An extended Anglo-Irish family living in the vicinity of Dublin on the eve of the Easter Rebellion of 1916 reflects the attitudes and pressures that lead eventually to the cataclysmic events at the Dublin Post Office. Andrew Chase-White, a young officer in the British Cavalry, has been assigned to Dublin, where he has often spent holidays and where he has an almost-fiancee. His idolized cousin Patrick Dumay, “the iron man,” is secretly a member of the Irish Volunteers and an admirer of Padraig Pearse. His teenaged cousin, hot-headed Cathal, supports the Citizen’s Army under James Connolly.

As the action unfolds throughout the week leading to the uprising, the family interacts on several levels, revealing their mores, their dreams for the future of Ireland, their occasional tendency to look for religious significance in political destiny, and their personal hopes and failings.

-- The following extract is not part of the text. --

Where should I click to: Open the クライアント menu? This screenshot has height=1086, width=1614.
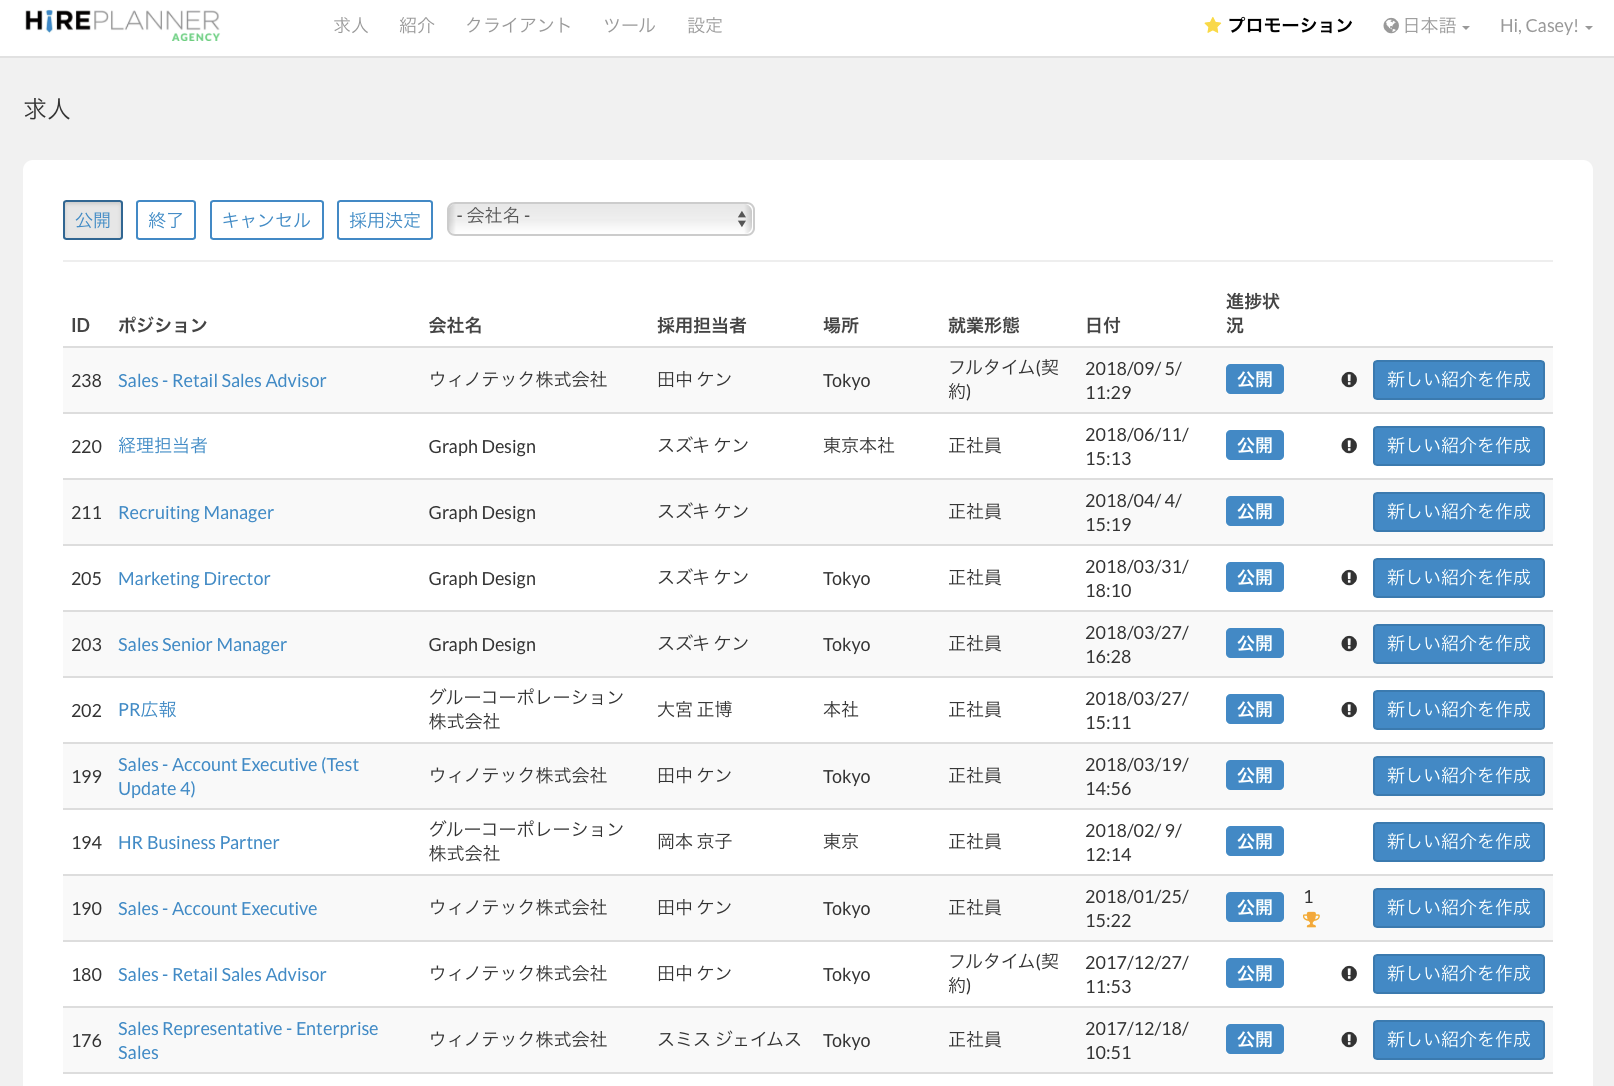point(518,26)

The story of Andrew’s chaste courtship of Frances is thrown into sharp relief through the character of Millicent Kinnard, his aunt, a flamboyant and overtly sexual woman. Millie has tempted one relative into abandoning his priestly calling, persuaded another to propose marriage to her as a way out of her financial problems, and worked her wiles on her chaste young nephews, a generation or more younger than she is. Since she has a peripheral role in the rebellion, Millie connects the older and younger generations both socially and politically, acting as a linchpin of the action, though she is not the main character.

Murdoch’s stunning ability to choose precisely the right word or phrase leads to memorable descriptions which enliven the story and bring the large cast of characters to life. Andrew, for example, possesses “plodding conscientiousness,” in place of courage. An elderly man’s legs are like “solidified paste, rigidly tubular yet without significant shape or color.” Physical love is regarded by one person as “the triumph of his will over his fastidious mind.”

Easter Rising at the Dublin Post Office

Murdoch’s eccentric characters combine with her sense of irony to create absurdities that are filled with dark humor, and in one memorable scene, the procession in and out of Millie’s boudoir (which also serves as a shooting gallery) resembles a slapstick film. Less philosophical, perhaps, than some of Murdoch’s later novels, this is the only one which uses Murdoch’s native Ireland as the setting.